Please update the records starting with the line that contains "Identify the location" and going on through the line that contains "(822, 394).", replacing "location" with "position" and keeping everything else unchanged. Give only those lines, and leave the pictures out.

**MATERIALS PROVIDED**
......
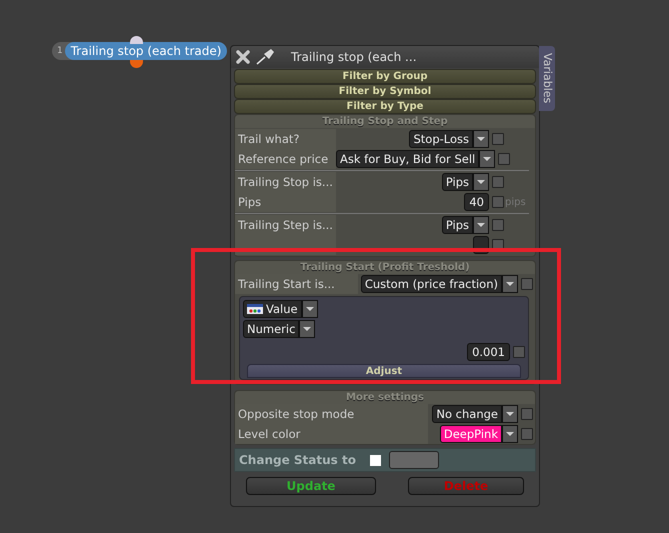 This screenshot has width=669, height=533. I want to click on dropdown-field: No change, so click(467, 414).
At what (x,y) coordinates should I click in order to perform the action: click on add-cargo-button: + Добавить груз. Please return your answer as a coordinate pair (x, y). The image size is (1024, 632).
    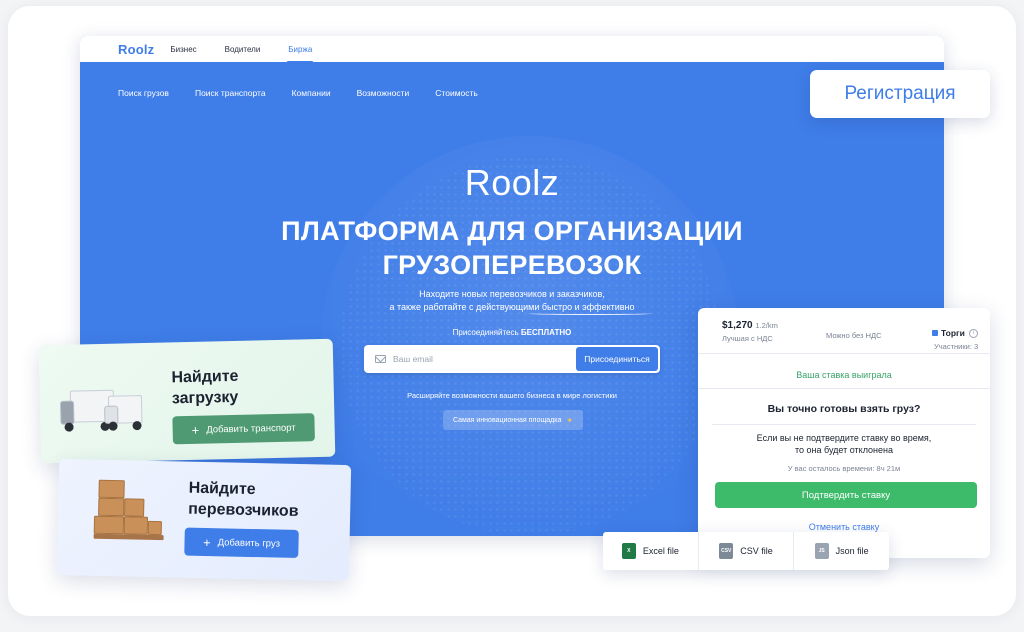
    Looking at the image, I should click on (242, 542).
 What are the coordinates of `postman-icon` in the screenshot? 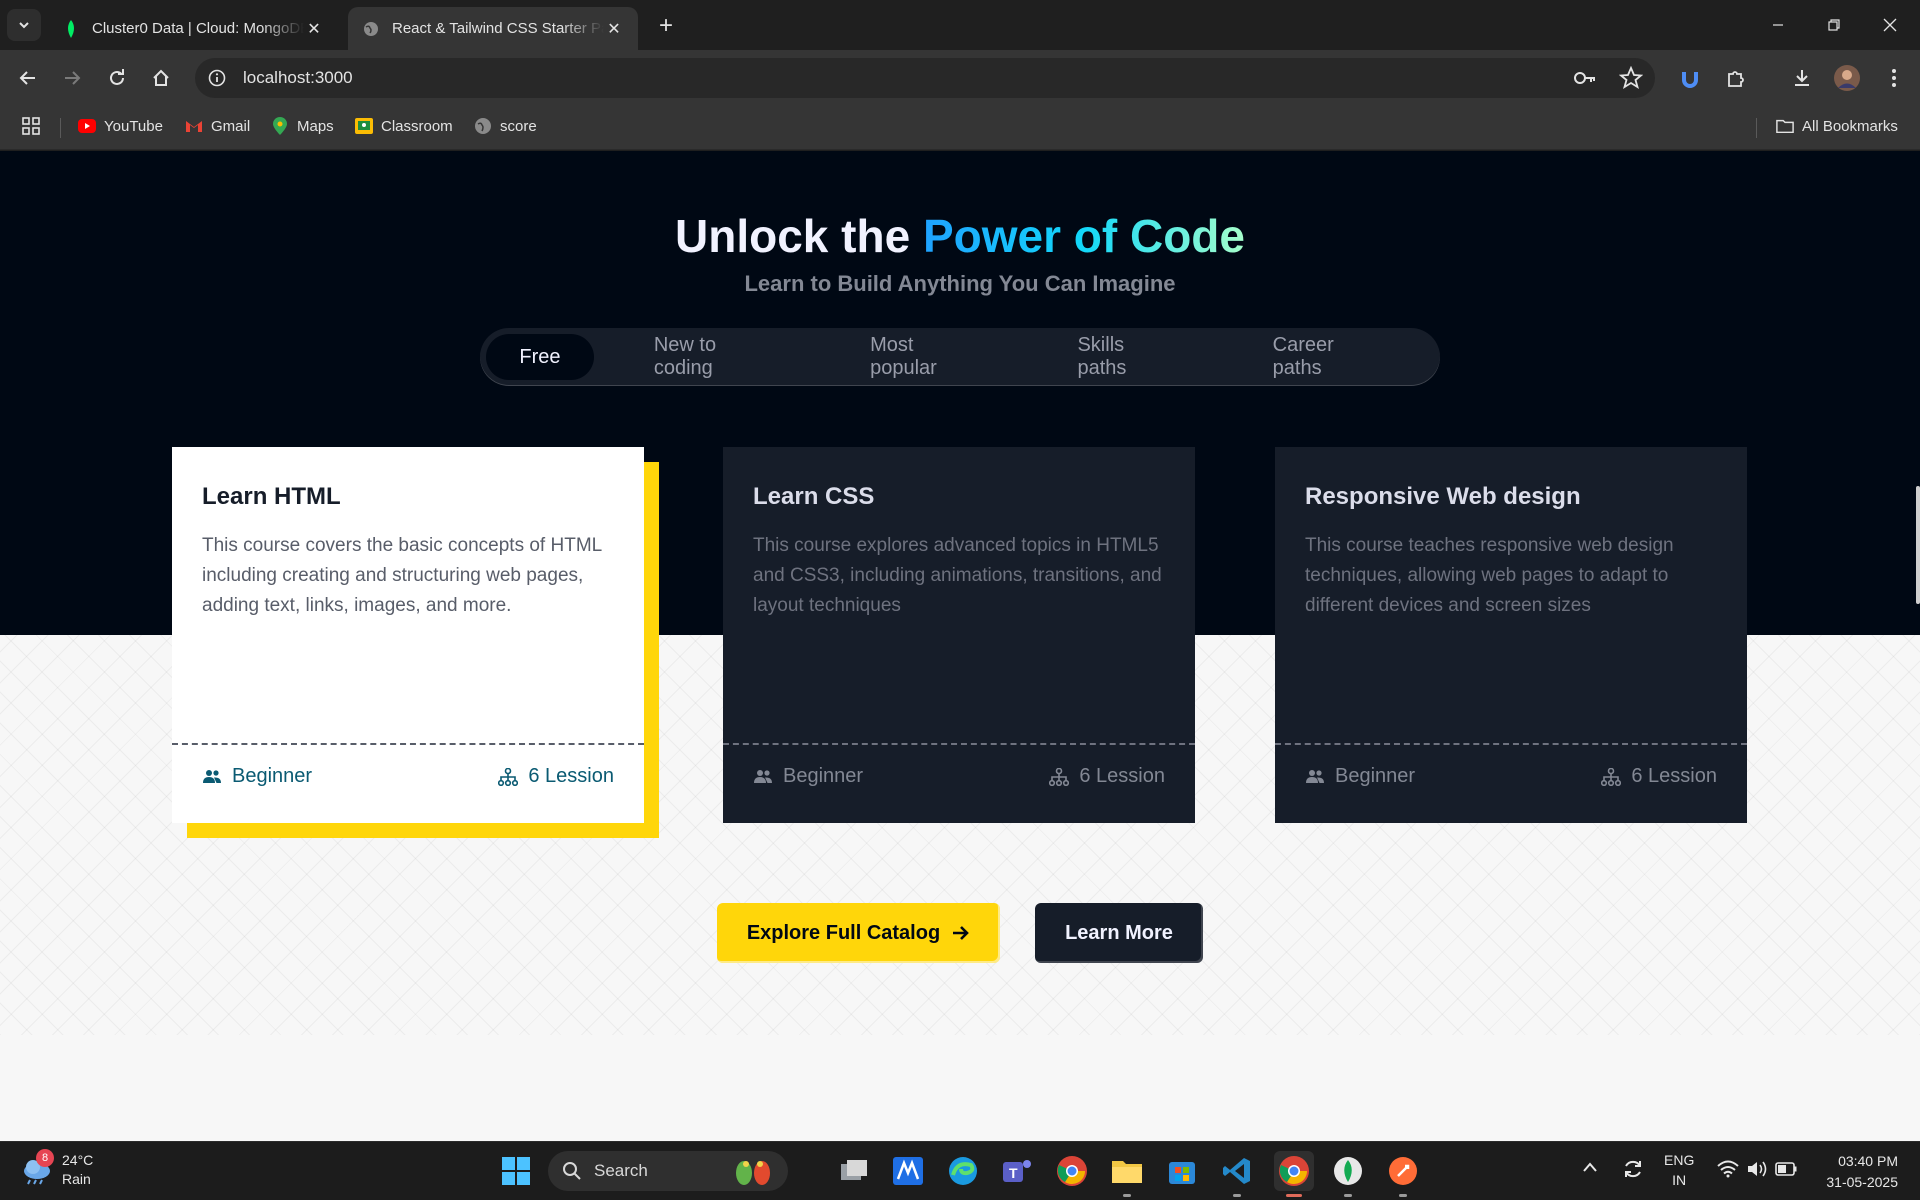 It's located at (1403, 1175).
......
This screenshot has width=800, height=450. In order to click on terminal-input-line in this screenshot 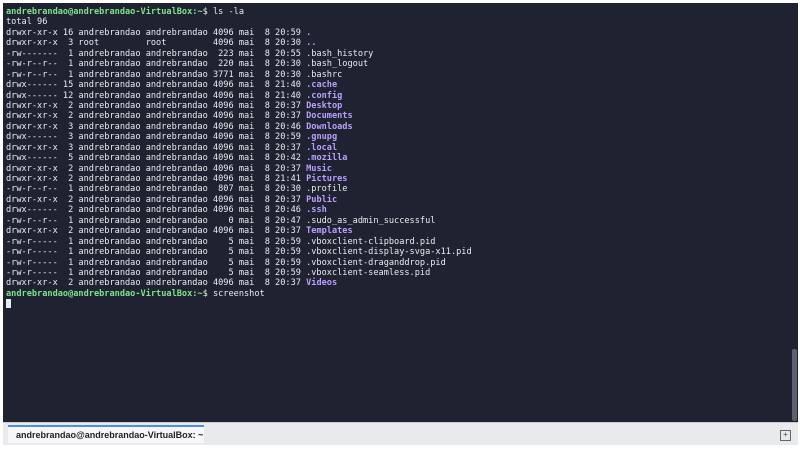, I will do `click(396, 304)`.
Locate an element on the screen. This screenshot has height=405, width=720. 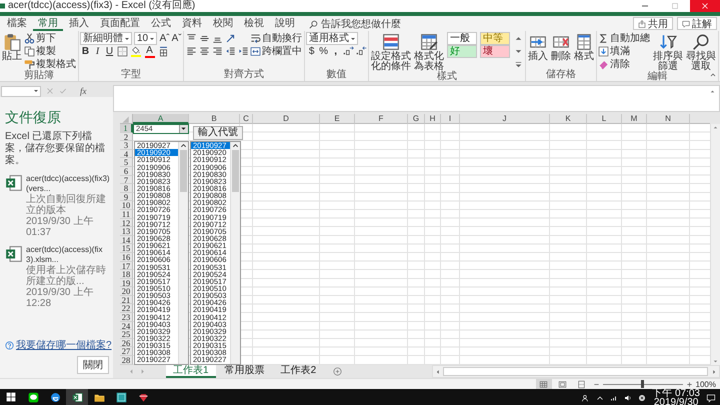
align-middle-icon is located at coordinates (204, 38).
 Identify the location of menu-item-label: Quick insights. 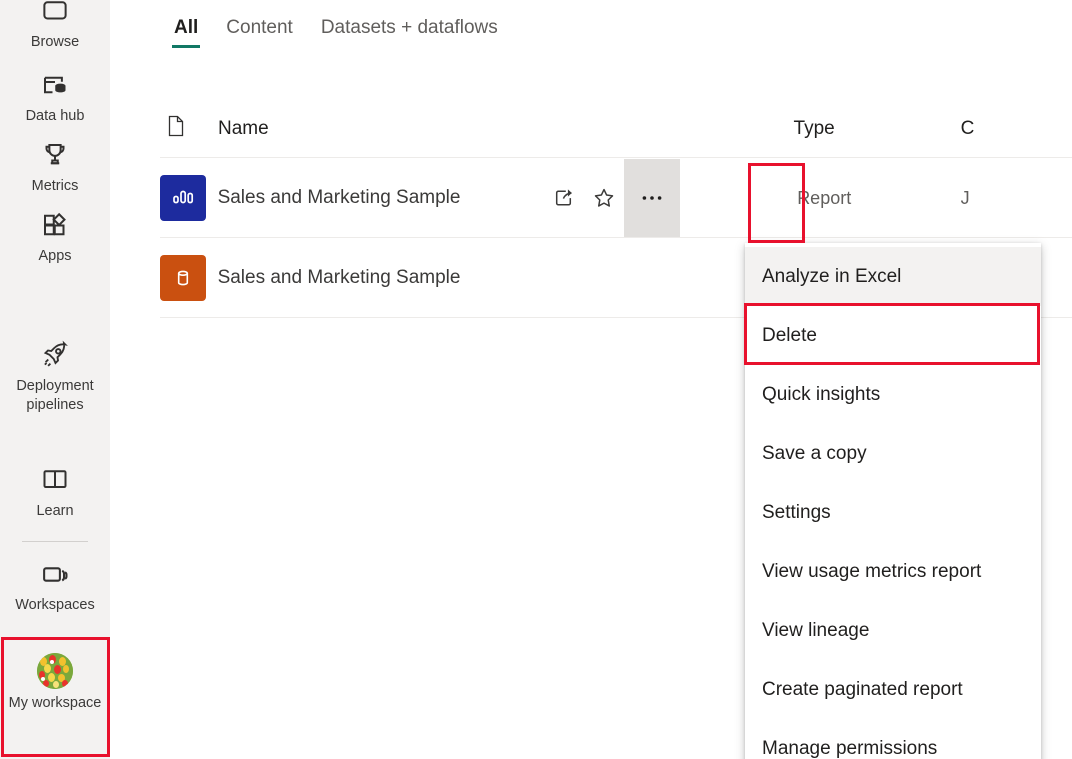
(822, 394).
......
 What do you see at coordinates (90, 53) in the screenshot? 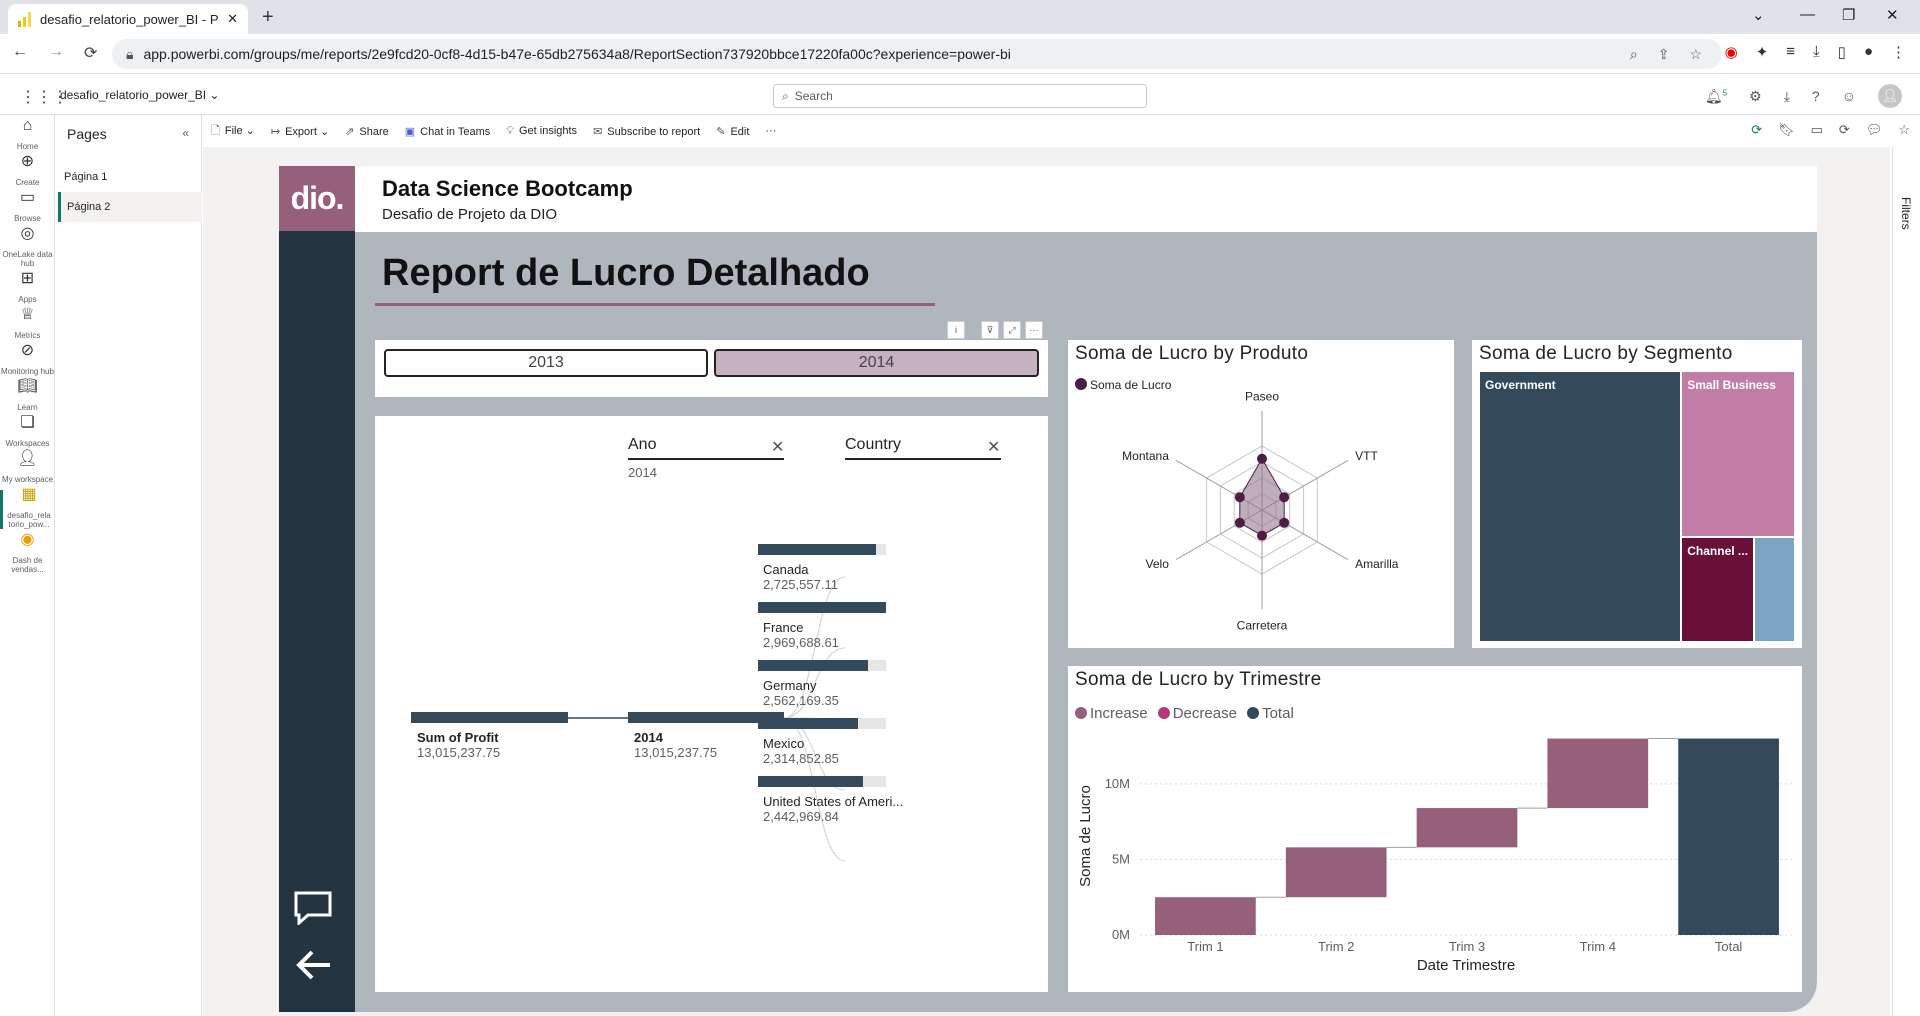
......
**ANSWER TO THE PROBLEM**
 Identify the position of menu-item-label: Quick insights. 
(822, 394).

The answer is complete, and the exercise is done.